Dimanche 6 octobre, 7:00am, terrasse de l’hôtel Colina, quartier du Vedado, La Havane.
J’écris heureux mais gêné sur un clavier qui coûterait vingt-cinq mois de salaire à l’homme qui m’amène mon troisième café. J’écris heureux mais gêné à deux rues de chez Yoani Sànchez, la blogueuse dissidente, la journaliste sur écoute, qui doit redoubler d’imagination pour faire voyager chacun de ses mots, tandis que le régime la surveille. J’écris heureux mais gêné parce que j’ai, ce matin, un sentiment de liberté tel que mes doigts tremblent de joie confuse.

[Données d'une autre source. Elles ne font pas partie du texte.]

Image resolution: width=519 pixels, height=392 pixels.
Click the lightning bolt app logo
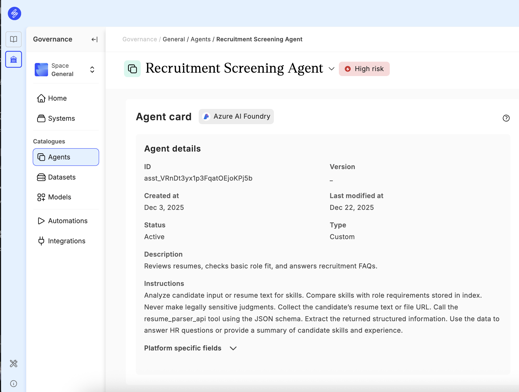tap(14, 13)
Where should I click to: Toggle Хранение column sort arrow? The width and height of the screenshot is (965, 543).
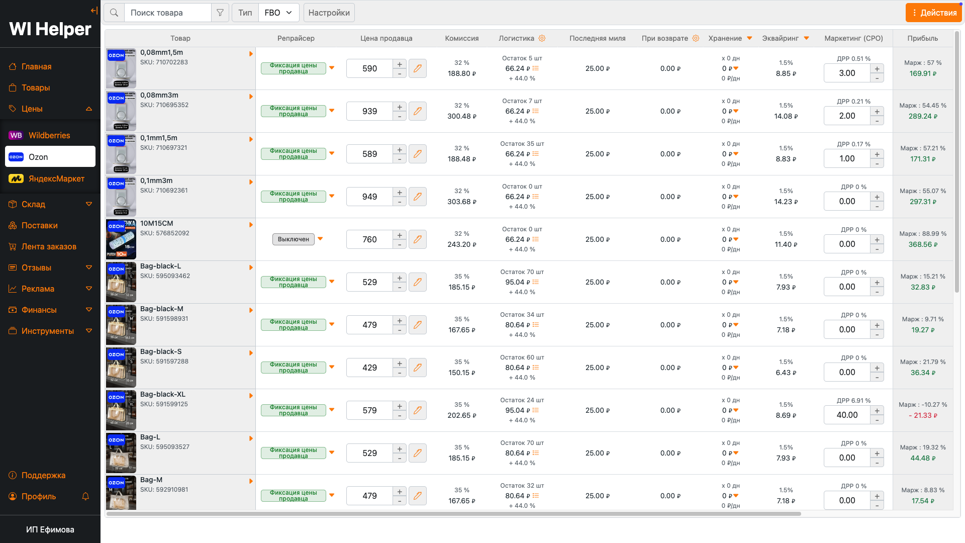coord(749,38)
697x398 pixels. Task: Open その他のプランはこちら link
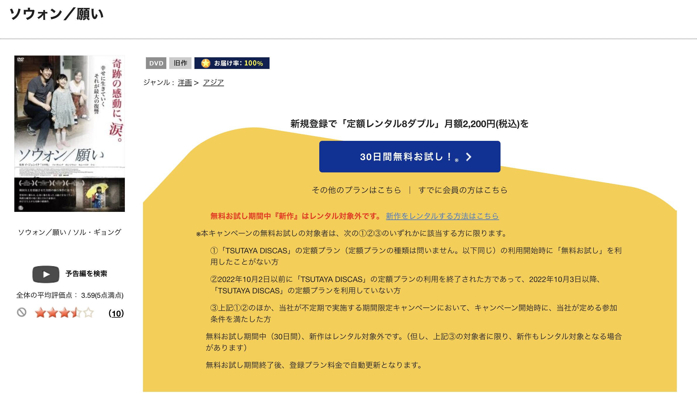[x=356, y=190]
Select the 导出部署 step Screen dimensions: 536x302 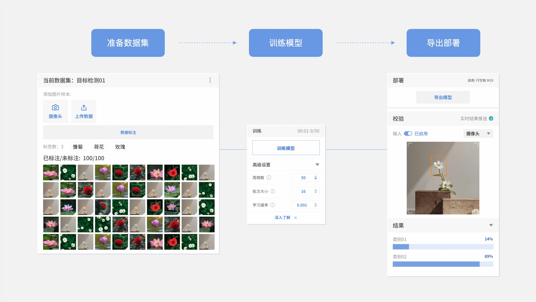point(443,43)
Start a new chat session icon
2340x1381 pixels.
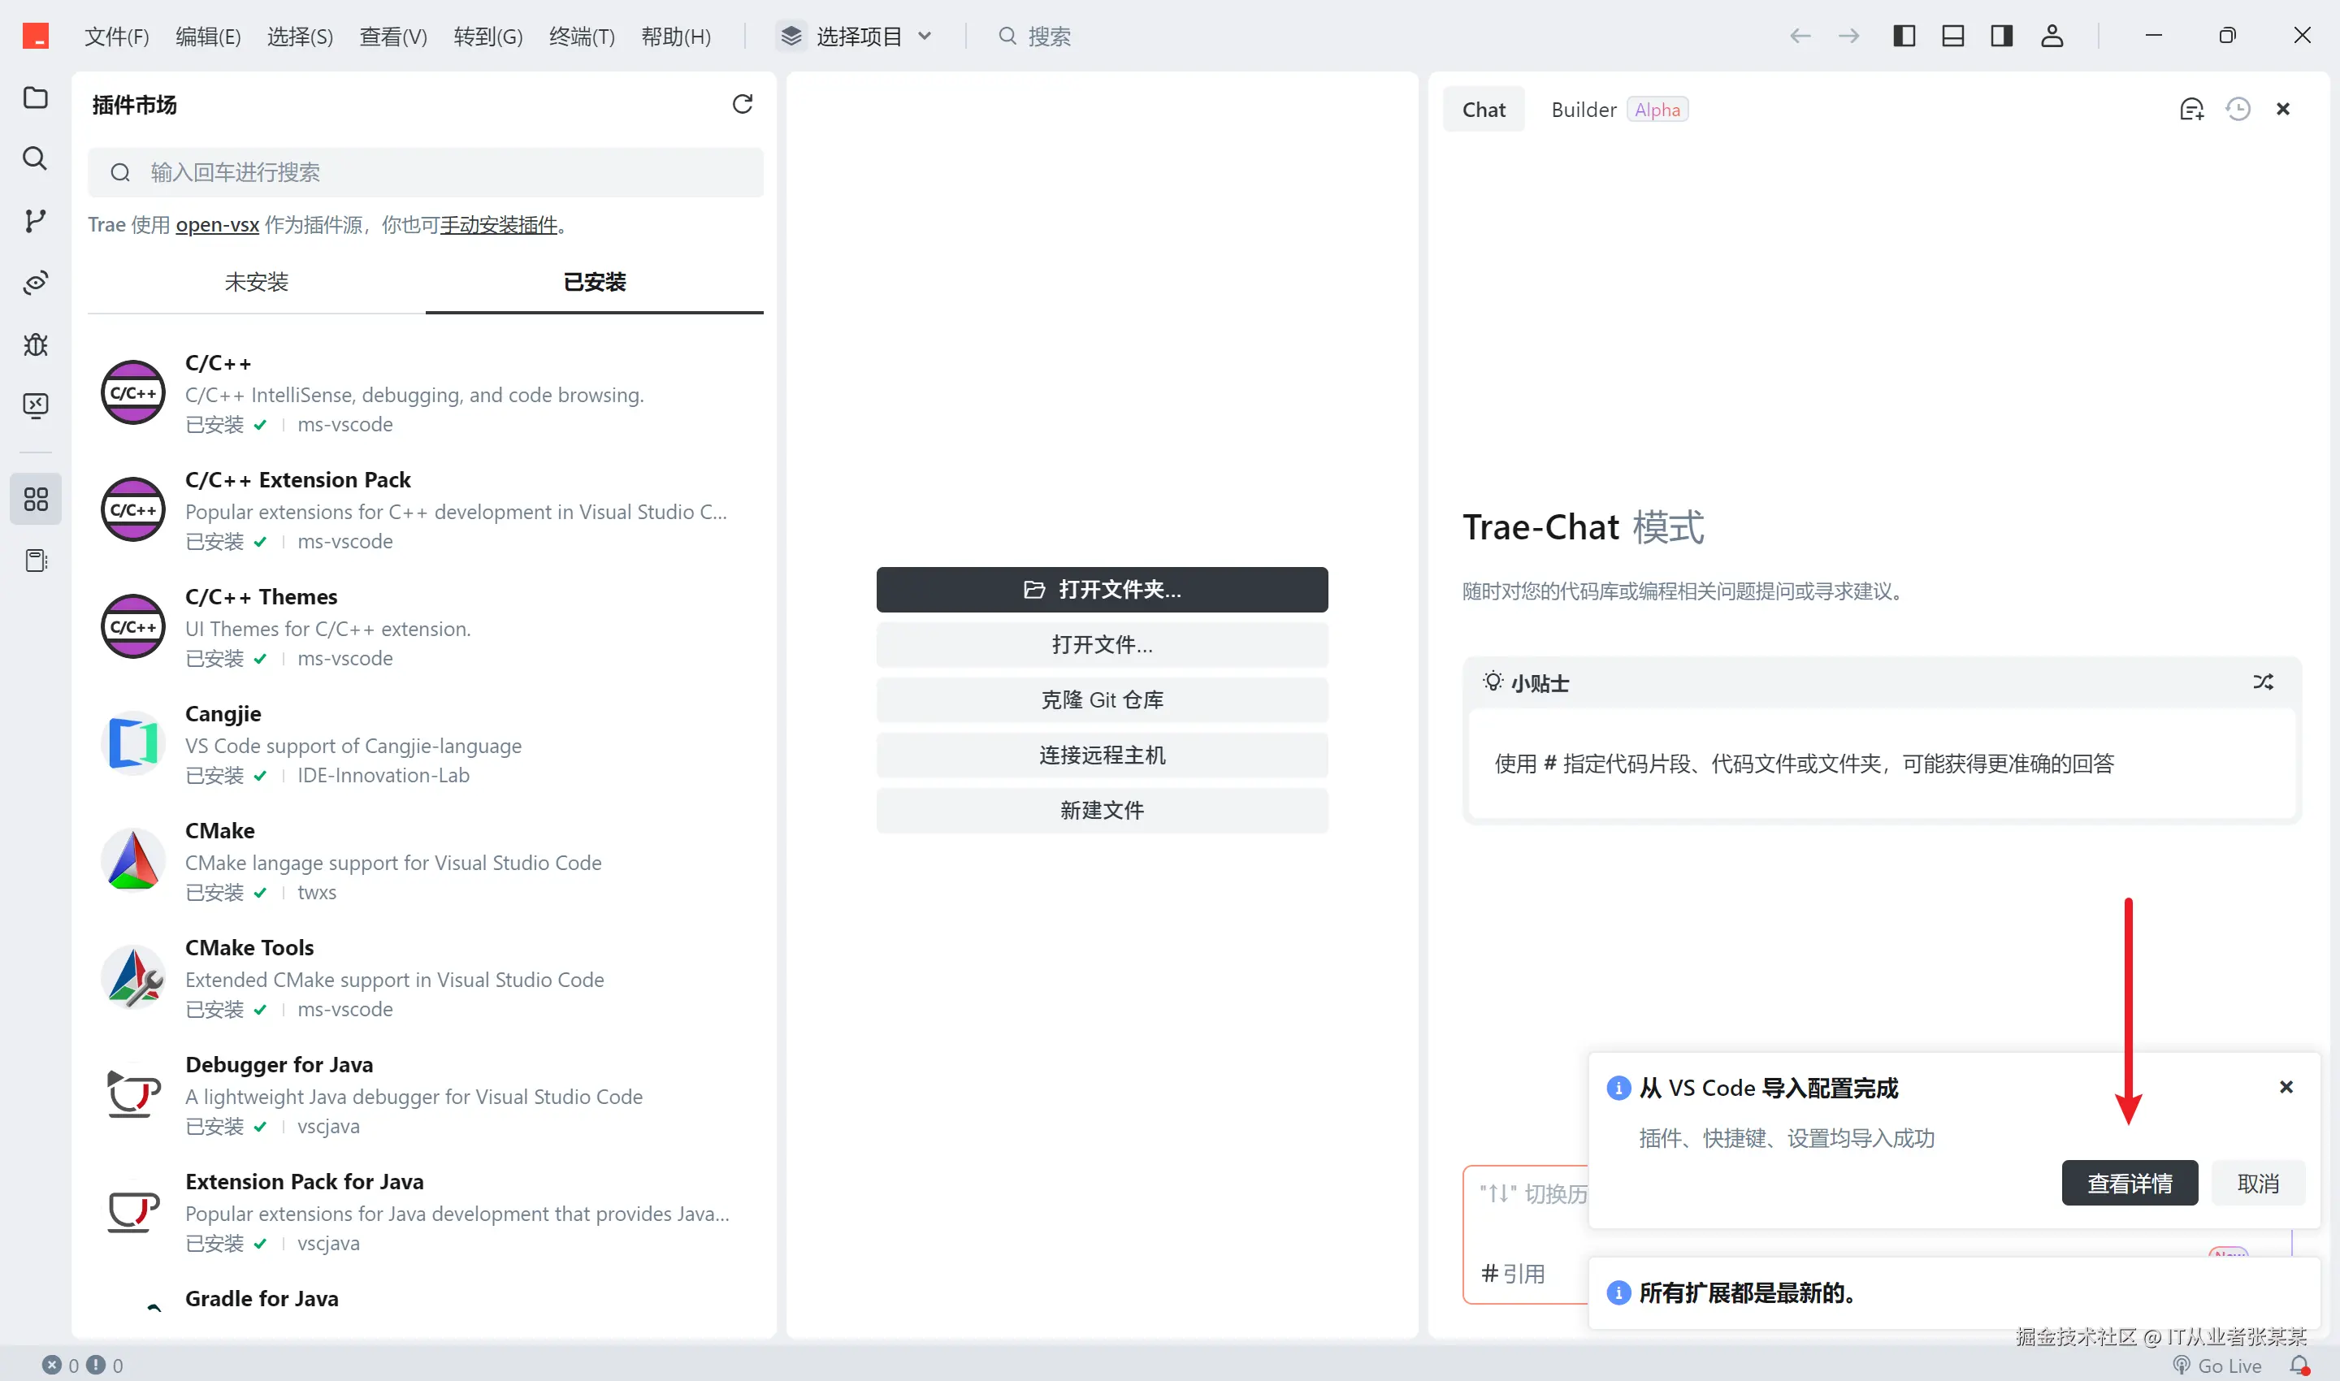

Désintoxication. La Havane est mon chalet, mon répit, mon pays sans magasin. Pause sur le progrès et ses enseignes aliénantes, pause sur la montre, pause sur l’efficacité. Porter la chemise et la barbe de la veille, ralentir dans le bordel bruyant et les échappements noirs de l’autobus en retard, aimer follement le chaos, changer de dictature. Joie indécente du gavé de passage, obscénité d’un homme libre au milieu du jamais facile: Yoani serait furieuse. Mais un autre matin, j’irai lui dire.
J’irai lui dire que je comprends de quoi elle veut se libérer, et libérer les siens. Je lui dirai que je les vois, les absurdités du régime qu’elle dénonce, que je les entends, les silences imposés, et qu’elle me révolte, cette détention en pauvreté. Mais j’irai aussi lui dire que ce qui l’attend, cet autre monde auquel elle aspire, le monde d’après Fidel, j’irai lui dire que ce monde-là sera tout aussi absurde et oppressant.
Demain, l’argent qui manque tant aujourd’hui, accompagnera la liberté. Demain, le Malecòn, si beau chaque soir plein de ses amoureux désoeuvrés se videra, vaincu par toutes les abondances, par tous les divertissements. Demain, les rêves de liberté ne seront plus que des rêves d’accumulation. Demain, une nouvelle propagande. Plus de révolution à chérir, mais des nouvelles illusions, des marques à adorer, des crédits à étouffer, des carrières à embrasser.
Demain moins de musique et moins de rêves, mais d’autres peines, d’autres pauvretés.
Bravo…….
Entre la quasi-indigence et le matérialisme débridé, il y a tout de même une grande palette de tons, Monsieur Savignac…
Je comprends votre critique de la dictature que nous vivons, celle de l’abondance, de la vitesse et de l’efficacité, où le rêve se traduit bien souvent en objectifs de rendement.
Je partage votre désir/plaisir de vous en délester, quoique temporairement, pour goûter à quelque chose qui semble plus simple, plus poétique, plus vrai; et le sentiment de liberté que ce changement apporte m’est aussi tangible.
Cependant c’est en effet gênant de mettre sur un pied d’égalité une dictature dont on peut se reposer à une autre qu’on ne peut mettre de côté aussi facilement.
Vous avez raison, l’une offre la possibilité de répit, l’autre pas. Je ne crois pas les avoir mis en parallèle cependant, en tout cas ce n’était pas mon intention. Mais s’il est vrai que nous jouissons d’une forme de liberté qu’on souhaite aux Cubains, nous subissons aussi une oppression qui altère notre liberté. Merci pour votre commentaire très juste.